# MLflow AI Gateway for ADK agents

Supported in ADKPython

[MLflow AI Gateway](https://mlflow.org/docs/latest/genai/governance/ai-gateway/) is a database-backed LLM proxy built into the MLflow tracking server (MLflow ≥ 3.0). It provides a unified OpenAI-compatible API across dozens of providers, including Gemini, Anthropic, Mistral, Bedrock, Ollama, and more, with built-in secrets management, fallback/retry, traffic splitting, and budget tracking, all configured through the MLflow UI.
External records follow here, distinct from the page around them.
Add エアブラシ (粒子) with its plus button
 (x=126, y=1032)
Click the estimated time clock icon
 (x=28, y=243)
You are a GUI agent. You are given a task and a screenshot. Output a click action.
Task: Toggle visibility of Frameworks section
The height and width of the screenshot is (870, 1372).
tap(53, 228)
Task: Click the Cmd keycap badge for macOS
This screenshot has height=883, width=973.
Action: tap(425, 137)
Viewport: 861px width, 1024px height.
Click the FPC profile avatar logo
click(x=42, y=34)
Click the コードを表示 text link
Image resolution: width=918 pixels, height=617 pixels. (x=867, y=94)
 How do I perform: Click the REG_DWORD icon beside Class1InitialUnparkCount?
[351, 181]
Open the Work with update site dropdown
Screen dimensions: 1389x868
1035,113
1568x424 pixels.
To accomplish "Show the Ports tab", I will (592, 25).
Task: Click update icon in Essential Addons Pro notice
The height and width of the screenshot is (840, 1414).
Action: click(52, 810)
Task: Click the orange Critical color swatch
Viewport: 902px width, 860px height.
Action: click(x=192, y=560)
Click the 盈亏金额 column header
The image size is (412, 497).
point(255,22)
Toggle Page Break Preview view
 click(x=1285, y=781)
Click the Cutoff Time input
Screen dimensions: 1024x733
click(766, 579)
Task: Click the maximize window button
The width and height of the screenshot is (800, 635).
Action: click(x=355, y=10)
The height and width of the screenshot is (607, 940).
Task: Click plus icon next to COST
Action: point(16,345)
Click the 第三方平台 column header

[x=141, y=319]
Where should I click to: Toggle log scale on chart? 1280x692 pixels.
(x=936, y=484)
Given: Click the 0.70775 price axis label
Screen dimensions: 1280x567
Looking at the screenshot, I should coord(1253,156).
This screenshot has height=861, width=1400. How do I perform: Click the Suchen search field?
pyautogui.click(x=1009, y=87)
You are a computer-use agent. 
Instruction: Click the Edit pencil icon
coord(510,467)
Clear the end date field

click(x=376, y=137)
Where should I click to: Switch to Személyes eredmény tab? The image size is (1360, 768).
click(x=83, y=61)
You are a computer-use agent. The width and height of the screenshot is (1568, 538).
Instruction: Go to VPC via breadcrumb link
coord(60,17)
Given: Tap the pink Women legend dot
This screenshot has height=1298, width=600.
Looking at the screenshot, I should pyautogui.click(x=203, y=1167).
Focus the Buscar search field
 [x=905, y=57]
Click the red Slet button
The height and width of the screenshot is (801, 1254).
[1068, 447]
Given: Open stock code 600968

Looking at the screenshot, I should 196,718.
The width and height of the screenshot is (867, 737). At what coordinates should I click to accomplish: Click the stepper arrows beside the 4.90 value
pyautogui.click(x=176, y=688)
Since MLflow AI Gateway exposes an OpenAI-compatible endpoint, you can connect ADK agents to it using the [LiteLLM](/agents/models/litellm/) model connector.

## Use cases

- **Multi-provider routing**: Switch LLM providers without changing agent code
- **Secrets management**: Provider API keys stored encrypted on the server; your application sends no provider keys
- **Fallback & retry**: Automatic failover to backup models on failure
- **Budget tracking**: Per-endpoint or per-user token budgets
- **Traffic splitting**: Route percentages of requests to different models for A/B testing
- **Usage tracing**: Every call logged as an MLflow trace automatically

## Prerequisites

- MLflow version 3.0 or newer
- Google ADK and LiteLLM installed in your environment

## Setup

Install dependencies:

```bash
pip install mlflow[genai] google-adk litellm
```

Start the MLflow server:

```bash
mlflow server --host 127.0.0.1 --port 5000
```

The MLflow UI will be available at `http://localhost:5000`.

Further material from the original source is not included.